For many people in this country, their daily commute is the worst part of their lives. The average time spent commuting is around a half hour, and if you live in parts of California or New York you can easily double that. And given the whining, apparently it isn’t a particularly pleasant drive.

Not me. I live 7.5 miles from town, which means that on a morning with heavy traffic, it takes me between eight and 10 minutes to get to work. And by heavy traffic I mean some mornings I meet one car, most mornings none. A far bigger hazard is the wildlife. Deer, pheasants, and geese abound, and just last week a beaver lumbered across the road in front of me. I told a friend about that encounter and how I’d luckily swerved to miss it. He wasn’t impressed. “Dude,” he said, “ next time hit the beaver. You can fix a pickup.” It turns out, he’s been struggling with that particular beaver cutting down trees in the yard and plugging culverts with willow branches.

County Highway 6 runs across Big Stone County for about 20 miles, from east to west. Other than one small town about in the middle, it is a straight, uninterrupted road. I drive it every day shortly after 5 a.m. Within the past month, I got a different pickup and a new phone, and the pickup and phone talk to each other. Musicwise, that means that any songs I have stored on the phone play on the truck radio - without any involvement from me.

In case you’re wondering, I have no idea how that works.

One day last week I stopped at the stop sign halfway to town, pulled my briefcase from behind the seat, and put it in front of it. That was evidently close enough for the phone to recognize the radio, and vice versa, because the radio started playing a song off my phone. I pulled onto the tar, the faint gleam of a pink sunrise in my rearview mirror. I'd barely straightened out the steering wheel when Bruce Springsteen came over the radio singing "Pink Cadillac."

It’s a great song, but it can be a problem if you're on a road where you might find a traffic cop.

That's not usually an issue on County 6 at 5:00 a.m.

I blew past a pickup I recognized. The driver was headed toward his job, pumping liquid manure on hog farms. I’ve done that job more than a few times, and I was never in a particular hurry to get to work, either. I went past two farmhouses with no lights on inside, and one where there was. After a couple of miles I looked down and was startled to see how fast I was going. I pulled into Clinton just as Clarence started playing his sax. The combination of the lights of the town and remembering that Clarence is now dead slowed me to a reasonable speed.  Main Street was empty except for the cars of a few dedicated people working out at the fitness center. When I climbed out of the pickup, I heard the rumblings of equipment starting up at the fertilizer plant, but not much else.
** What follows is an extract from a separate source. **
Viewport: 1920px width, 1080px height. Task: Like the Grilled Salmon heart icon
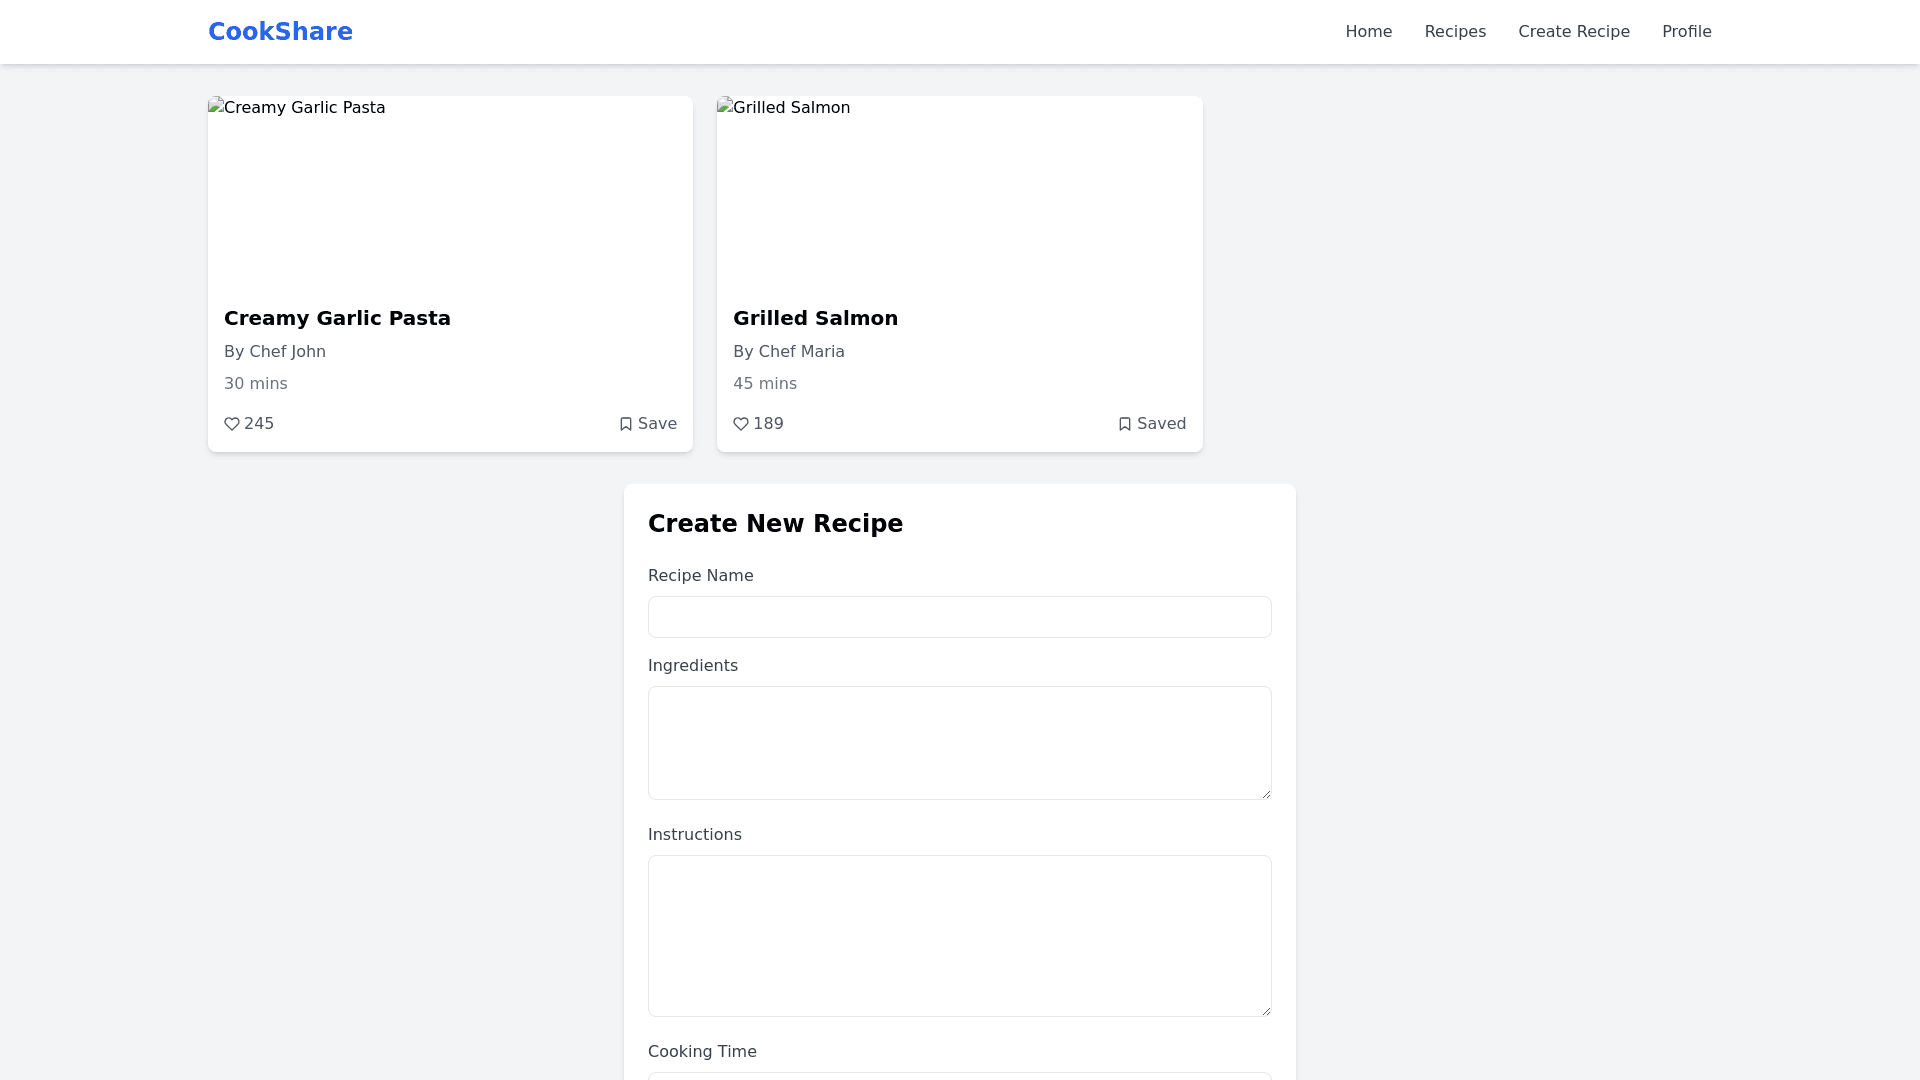(x=741, y=424)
I've never had a pink Cadillac, although I've often aspired to something like a '69 Jag XKE or a restored '57 Chevy. I live a placid and practical life in a very practical part of the country. I enjoy my early morning commutes through a quiet countryside. On the other hand, I do appreciate The Boss getting me into my cafe with just a touch of rebellion in my soul.  Every life needs balance, and for me an empty road, a pink dawn in my rearview mirror, and The Boss on the radio is just the balance I need.